The sheer volume of fire was insane. Over 2,000 rounds were swapped. Miraculously, no one died except the two gunmen, though 12 officers and 8 civilians were wounded. The fact that the casualty count wasn't in the hundreds is a testament to the bravery of the officers who stayed in the line of fire despite knowing their bullets were useless.
Today, you can actually see the armor and the modified weapons at the Los Angeles Police Museum. When you see it in person, the "homemade" nature of it is actually quite chilling. It’s sloppy. It’s held together with straps and duct tape in some places. But it worked well enough to shut down a major American city for a morning.
Practical takeaways for understanding modern ballistics
If you're looking at this from a historical or technical perspective, here is the reality of the situation:
- Handguns are defensive, not offensive. The North Hollywood shootout proved that a handgun is a tool to get you to a rifle. If a suspect is wearing any kind of decent body armor, a 9mm or .40 S&W is basically a loud noise.
- Coverage vs. Mobility. The gunmen could barely run. They couldn't even sit in their getaway car properly because of the groin and thigh plates. In a tactical sense, their armor was their greatest strength and their biggest weakness. It made them slow targets.

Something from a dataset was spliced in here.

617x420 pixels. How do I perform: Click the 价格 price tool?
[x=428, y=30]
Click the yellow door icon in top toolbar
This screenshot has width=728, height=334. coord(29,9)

- The "Failure to Stop" Drill. This event is why police training shifted toward "Mozambique Drills" or "Failure to Stop" drills—shooting at the pelvic floor or the head when torso shots don't work. If the armor is too thick, you change the target.
The North Hollywood shootout armor remains a benchmark for law enforcement training. It serves as a reminder that the "bad guys" are often just as capable of researching gear and tactics as the "good guys." It wasn't just a robbery; it was a technical ambush that forced the entire world of policing to upgrade its kit or risk being obsolete.
Next Steps for Research
To see the tactical shifts firsthand, look into the 1033 Program statistics for your local county to see how much surplus military gear was acquired post-1997. Additionally, researching NIJ Body Armor Levels will give you a better understanding of why the LAPD's 9mm rounds were physically incapable of penetrating the layered IIIA Kevlar used in the shootout.